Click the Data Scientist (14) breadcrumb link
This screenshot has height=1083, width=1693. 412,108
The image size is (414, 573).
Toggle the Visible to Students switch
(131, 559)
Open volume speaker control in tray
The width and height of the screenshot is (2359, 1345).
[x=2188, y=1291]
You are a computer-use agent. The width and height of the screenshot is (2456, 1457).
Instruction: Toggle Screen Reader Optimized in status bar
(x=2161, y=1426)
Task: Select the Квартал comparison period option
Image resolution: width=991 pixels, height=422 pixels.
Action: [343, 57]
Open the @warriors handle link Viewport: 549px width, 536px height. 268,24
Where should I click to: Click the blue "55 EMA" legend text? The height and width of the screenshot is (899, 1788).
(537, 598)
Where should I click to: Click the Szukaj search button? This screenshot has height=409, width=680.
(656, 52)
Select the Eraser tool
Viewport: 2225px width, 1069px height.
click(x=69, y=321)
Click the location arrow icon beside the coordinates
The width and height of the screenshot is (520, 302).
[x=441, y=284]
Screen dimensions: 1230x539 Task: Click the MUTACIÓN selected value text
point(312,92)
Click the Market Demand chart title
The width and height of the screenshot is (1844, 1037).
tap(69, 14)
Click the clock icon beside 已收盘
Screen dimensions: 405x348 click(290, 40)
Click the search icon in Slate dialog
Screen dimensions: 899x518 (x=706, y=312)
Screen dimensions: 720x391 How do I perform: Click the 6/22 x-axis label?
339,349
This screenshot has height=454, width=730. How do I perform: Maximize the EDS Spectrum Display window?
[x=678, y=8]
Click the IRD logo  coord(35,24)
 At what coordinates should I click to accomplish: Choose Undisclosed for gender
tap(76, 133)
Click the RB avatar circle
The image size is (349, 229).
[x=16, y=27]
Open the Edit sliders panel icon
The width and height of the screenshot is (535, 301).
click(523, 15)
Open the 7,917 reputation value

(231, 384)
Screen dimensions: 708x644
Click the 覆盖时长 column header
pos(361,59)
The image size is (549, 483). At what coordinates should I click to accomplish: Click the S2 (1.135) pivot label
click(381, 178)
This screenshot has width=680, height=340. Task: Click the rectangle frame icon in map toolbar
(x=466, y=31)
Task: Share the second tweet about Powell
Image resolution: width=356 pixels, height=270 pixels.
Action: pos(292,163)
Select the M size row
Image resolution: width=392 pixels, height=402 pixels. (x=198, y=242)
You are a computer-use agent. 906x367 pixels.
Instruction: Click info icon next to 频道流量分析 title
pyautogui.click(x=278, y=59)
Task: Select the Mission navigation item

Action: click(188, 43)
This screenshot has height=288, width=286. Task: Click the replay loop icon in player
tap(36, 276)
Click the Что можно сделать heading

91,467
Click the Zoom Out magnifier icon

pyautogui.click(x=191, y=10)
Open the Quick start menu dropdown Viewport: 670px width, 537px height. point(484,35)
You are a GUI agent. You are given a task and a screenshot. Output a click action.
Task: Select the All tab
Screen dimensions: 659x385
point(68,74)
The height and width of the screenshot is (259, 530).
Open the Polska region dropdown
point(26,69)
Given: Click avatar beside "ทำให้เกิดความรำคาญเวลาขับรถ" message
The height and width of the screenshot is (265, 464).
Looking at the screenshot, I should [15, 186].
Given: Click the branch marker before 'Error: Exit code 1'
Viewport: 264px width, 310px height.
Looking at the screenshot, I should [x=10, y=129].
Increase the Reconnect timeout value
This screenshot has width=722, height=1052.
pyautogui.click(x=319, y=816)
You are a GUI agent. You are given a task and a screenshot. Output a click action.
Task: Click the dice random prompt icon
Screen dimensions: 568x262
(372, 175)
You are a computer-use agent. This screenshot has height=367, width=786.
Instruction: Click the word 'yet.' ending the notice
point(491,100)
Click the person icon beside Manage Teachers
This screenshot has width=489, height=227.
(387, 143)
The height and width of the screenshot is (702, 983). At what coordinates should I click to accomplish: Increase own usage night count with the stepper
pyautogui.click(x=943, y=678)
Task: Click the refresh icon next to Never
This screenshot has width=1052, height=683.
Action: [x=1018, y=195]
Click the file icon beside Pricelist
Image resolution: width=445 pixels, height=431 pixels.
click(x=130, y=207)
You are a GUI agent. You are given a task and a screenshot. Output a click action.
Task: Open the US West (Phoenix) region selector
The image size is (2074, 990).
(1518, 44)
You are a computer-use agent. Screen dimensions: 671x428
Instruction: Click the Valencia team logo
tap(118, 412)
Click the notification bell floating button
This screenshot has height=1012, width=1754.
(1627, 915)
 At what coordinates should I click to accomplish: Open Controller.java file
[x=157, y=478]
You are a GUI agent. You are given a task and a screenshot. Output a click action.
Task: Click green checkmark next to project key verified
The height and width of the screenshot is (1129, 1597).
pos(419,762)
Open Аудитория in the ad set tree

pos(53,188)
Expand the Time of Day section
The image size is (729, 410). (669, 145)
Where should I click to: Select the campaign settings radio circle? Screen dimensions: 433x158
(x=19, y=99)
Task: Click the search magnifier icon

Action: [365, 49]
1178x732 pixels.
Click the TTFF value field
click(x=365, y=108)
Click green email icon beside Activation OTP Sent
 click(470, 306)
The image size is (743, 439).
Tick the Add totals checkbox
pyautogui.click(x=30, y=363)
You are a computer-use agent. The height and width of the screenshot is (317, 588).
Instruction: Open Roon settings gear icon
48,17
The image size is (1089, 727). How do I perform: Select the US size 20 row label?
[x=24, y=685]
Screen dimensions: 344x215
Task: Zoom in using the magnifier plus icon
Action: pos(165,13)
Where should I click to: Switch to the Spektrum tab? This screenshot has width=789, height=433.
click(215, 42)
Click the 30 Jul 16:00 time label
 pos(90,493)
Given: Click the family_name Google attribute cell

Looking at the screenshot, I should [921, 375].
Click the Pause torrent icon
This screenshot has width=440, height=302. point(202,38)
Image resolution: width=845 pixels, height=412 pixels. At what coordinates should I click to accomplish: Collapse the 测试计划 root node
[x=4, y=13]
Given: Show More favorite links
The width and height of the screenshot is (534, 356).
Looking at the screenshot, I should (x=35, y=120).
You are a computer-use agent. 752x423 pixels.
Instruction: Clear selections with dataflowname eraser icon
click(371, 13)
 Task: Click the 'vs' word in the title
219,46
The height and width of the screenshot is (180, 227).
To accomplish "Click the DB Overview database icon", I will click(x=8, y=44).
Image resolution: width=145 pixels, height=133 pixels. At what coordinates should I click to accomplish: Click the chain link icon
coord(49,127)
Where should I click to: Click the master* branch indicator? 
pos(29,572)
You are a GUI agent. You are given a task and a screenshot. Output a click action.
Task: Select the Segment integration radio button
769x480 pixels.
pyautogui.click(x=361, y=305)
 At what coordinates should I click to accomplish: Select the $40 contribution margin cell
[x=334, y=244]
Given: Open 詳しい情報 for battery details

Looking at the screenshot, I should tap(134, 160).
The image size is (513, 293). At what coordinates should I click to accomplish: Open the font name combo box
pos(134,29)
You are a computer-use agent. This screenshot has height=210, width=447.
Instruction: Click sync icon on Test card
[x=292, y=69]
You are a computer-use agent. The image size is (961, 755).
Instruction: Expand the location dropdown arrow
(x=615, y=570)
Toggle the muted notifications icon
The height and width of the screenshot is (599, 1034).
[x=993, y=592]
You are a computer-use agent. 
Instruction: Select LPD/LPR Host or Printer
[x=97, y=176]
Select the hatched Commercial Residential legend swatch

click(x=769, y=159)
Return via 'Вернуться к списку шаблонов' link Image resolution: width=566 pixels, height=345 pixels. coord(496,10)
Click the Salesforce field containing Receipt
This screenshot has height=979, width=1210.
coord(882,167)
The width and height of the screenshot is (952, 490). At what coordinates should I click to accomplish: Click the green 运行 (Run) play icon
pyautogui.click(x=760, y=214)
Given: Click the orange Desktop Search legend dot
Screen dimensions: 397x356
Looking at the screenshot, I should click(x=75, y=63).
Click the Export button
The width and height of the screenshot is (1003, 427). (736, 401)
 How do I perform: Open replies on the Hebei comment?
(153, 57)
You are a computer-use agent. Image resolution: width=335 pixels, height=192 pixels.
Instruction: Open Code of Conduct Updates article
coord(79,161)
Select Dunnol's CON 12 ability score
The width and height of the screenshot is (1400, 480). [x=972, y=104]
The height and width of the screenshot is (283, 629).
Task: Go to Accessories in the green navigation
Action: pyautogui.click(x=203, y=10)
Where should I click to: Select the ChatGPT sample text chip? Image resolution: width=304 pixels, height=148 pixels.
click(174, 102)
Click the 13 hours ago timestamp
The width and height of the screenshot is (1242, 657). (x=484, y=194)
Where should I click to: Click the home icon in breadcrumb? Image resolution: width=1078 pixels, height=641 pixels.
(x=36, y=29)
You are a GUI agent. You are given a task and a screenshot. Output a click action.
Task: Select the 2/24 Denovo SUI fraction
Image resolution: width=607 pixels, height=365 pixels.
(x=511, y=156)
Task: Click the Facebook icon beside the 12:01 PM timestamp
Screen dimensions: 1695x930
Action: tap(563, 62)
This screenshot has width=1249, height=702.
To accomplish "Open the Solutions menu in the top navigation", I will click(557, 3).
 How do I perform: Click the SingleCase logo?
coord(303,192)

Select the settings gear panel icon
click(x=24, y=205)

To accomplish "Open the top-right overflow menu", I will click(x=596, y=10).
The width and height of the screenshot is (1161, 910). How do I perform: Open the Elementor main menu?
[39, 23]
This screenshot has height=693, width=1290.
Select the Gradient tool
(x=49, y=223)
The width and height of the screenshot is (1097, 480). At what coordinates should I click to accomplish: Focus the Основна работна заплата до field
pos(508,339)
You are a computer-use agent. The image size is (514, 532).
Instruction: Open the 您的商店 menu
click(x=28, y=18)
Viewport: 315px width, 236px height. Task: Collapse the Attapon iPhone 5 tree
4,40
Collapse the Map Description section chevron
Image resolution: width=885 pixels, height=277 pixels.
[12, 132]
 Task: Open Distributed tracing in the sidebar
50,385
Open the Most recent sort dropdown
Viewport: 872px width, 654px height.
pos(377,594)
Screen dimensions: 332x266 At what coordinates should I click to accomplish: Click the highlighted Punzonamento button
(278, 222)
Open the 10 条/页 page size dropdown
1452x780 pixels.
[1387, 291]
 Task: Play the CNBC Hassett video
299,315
# # # # # # #
(BRIEF): Please retype the records word for word, starting at the first line and ending with the line that contains "(x=2161, y=1426)".

(WRITTEN SOLUTION):
Click the Data Scientist (14) breadcrumb link
This screenshot has height=1083, width=1693. 412,108
The image size is (414, 573).
Toggle the Visible to Students switch
(131, 559)
Open volume speaker control in tray
The width and height of the screenshot is (2359, 1345).
[x=2188, y=1291]
You are a computer-use agent. The width and height of the screenshot is (2456, 1457).
Instruction: Toggle Screen Reader Optimized in status bar
(x=2161, y=1426)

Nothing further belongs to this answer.